1. Objective: Create advanced expectations for conditional checks and automate the validation.
2. Steps:
    - Define advanced expectations based on complex conditions.
    - Use scheduling tools to automate periodic checks.
    - E.g., an expectation that customer IDs must be unique and schedule a daily check.

In [None]:
# Write your code from here

In [1]:
# This script demonstrates how to automate data quality checks using Great Expectations.
# It covers setting up a data context, defining expectations, validating data,
# and generating data quality reports.

# --- Prerequisites ---
# Before running this code, you need to install Great Expectations.
# Open your terminal or command prompt and run:
# pip install great_expectations pandas

import pandas as pd
import great_expectations as ge
from great_expectations.data_context import DataContext
import os
import shutil

# --- Task 1: Setup and Initial Expectations ---

print("--- Task 1: Setting up Great Expectations and Initial Expectations ---")

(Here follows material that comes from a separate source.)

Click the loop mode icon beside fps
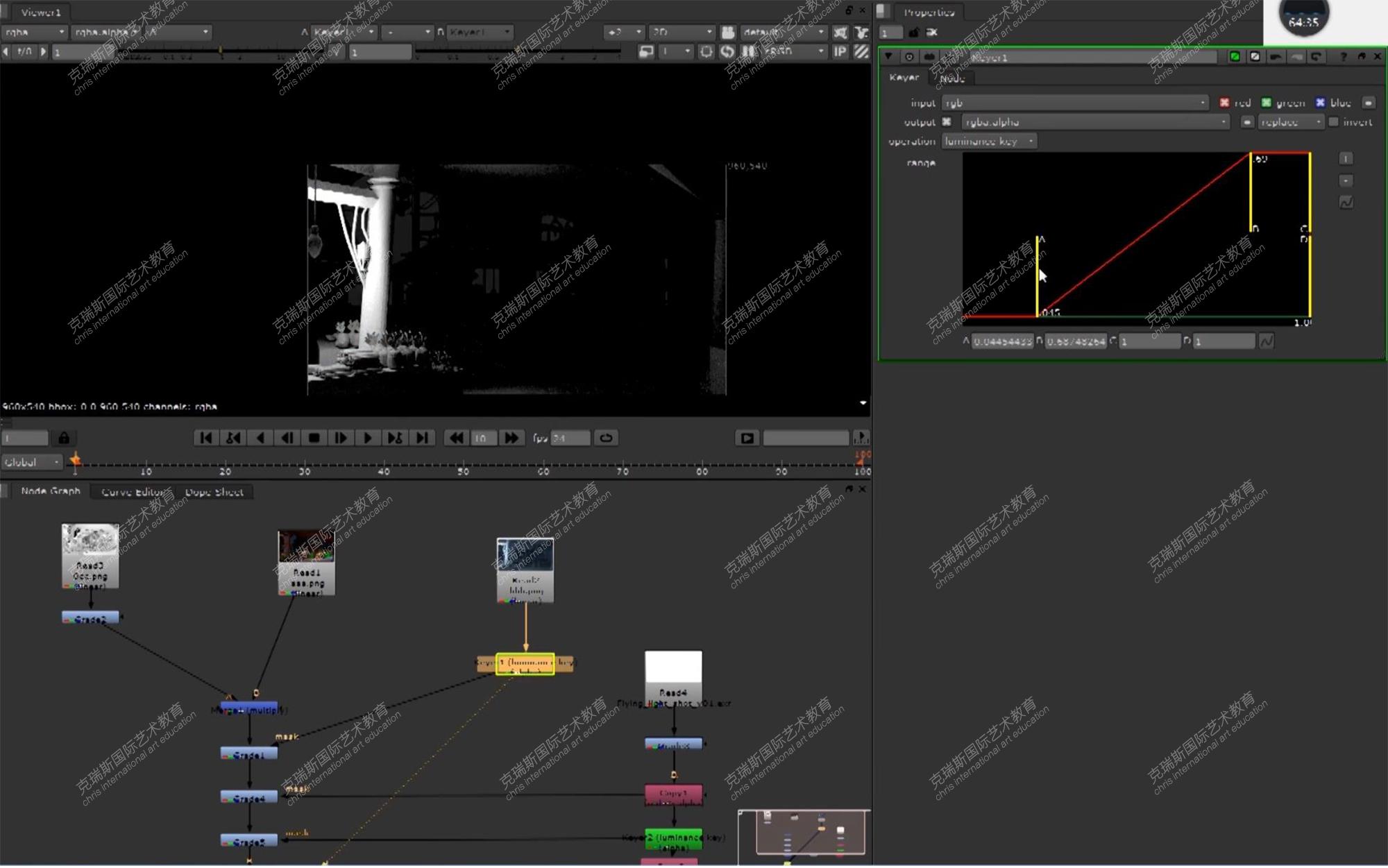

# Define a directory for the Great Expectations project.
# This will create a 'great_expectations' subdirectory in your current working directory.
ge_project_dir = "my_ge_project"

# Clean up previous GE project if it exists for a fresh start
if os.path.exists(ge_project_dir):
    print(f"Removing existing Great Expectations project directory: {ge_project_dir}")
    shutil.rmtree(ge_project_dir)

# Initialize a Great Expectations data context.
# This creates the 'great_expectations' directory with configuration files.
# The `ge.data_context.DataContext.create()` method is used for programmatic initialization.
# For interactive setup, you would typically run `great_expectations init` in the terminal.
print(f"Initializing Great Expectations data context in '{ge_project_dir}'...")
context = ge.data_context.DataContext.create(project_dir=ge_project_dir)
print("Great Expectations data context initialized.")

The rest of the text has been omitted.